Problem to work on: Rewrite the rows below as a numbered list, leaving out the blank lines.

***

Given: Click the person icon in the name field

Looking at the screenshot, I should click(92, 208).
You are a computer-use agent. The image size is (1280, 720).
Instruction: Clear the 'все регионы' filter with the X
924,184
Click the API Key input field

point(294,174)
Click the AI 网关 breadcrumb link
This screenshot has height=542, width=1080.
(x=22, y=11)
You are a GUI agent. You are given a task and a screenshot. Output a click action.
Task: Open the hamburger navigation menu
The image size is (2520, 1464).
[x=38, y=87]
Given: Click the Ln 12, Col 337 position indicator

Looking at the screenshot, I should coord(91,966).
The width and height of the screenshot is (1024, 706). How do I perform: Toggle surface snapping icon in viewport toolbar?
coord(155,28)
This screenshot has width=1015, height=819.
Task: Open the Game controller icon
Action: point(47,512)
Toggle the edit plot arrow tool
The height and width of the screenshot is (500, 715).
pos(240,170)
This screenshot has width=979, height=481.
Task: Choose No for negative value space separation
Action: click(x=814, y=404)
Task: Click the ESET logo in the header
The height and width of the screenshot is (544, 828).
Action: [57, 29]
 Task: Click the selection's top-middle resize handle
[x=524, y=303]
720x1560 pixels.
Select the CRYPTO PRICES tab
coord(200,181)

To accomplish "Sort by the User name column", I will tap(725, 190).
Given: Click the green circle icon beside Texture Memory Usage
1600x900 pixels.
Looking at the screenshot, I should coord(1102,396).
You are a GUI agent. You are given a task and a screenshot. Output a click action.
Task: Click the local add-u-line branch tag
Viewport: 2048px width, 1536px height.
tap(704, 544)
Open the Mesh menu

***

Full solution:
1. Given: Click the person icon in the name field
2. Looking at the screenshot, I should click(92, 208).
3. You are a computer-use agent. The image size is (1280, 720).
4. Instruction: Clear the 'все регионы' filter with the X
5. 924,184
6. Click the API Key input field
7. point(294,174)
8. Click the AI 网关 breadcrumb link
9. This screenshot has height=542, width=1080.
10. (x=22, y=11)
11. You are a GUI agent. You are given a task and a screenshot. Output a click action.
12. Task: Open the hamburger navigation menu
13. The image size is (2520, 1464).
14. [x=38, y=87]
15. Given: Click the Ln 12, Col 337 position indicator
16. Looking at the screenshot, I should coord(91,966).
17. The width and height of the screenshot is (1024, 706). How do I perform: Toggle surface snapping icon in viewport toolbar?
18. coord(155,28)
19. This screenshot has width=1015, height=819.
20. Task: Open the Game controller icon
21. Action: point(47,512)
22. Toggle the edit plot arrow tool
23. The height and width of the screenshot is (500, 715).
24. pos(240,170)
25. This screenshot has width=979, height=481.
26. Task: Choose No for negative value space separation
27. Action: click(x=814, y=404)
28. Task: Click the ESET logo in the header
29. The height and width of the screenshot is (544, 828).
30. Action: [57, 29]
31.  Task: Click the selection's top-middle resize handle
32. [x=524, y=303]
33. 720x1560 pixels.
34. Select the CRYPTO PRICES tab
35. coord(200,181)
36. To accomplish "Sort by the User name column", I will tap(725, 190).
37. Given: Click the green circle icon beside Texture Memory Usage
38. 1600x900 pixels.
39. Looking at the screenshot, I should coord(1102,396).
40. You are a GUI agent. You are given a task and a screenshot. Output a click action.
41. Task: Click the local add-u-line branch tag
42. Viewport: 2048px width, 1536px height.
43. tap(704, 544)
44. Open the Mesh menu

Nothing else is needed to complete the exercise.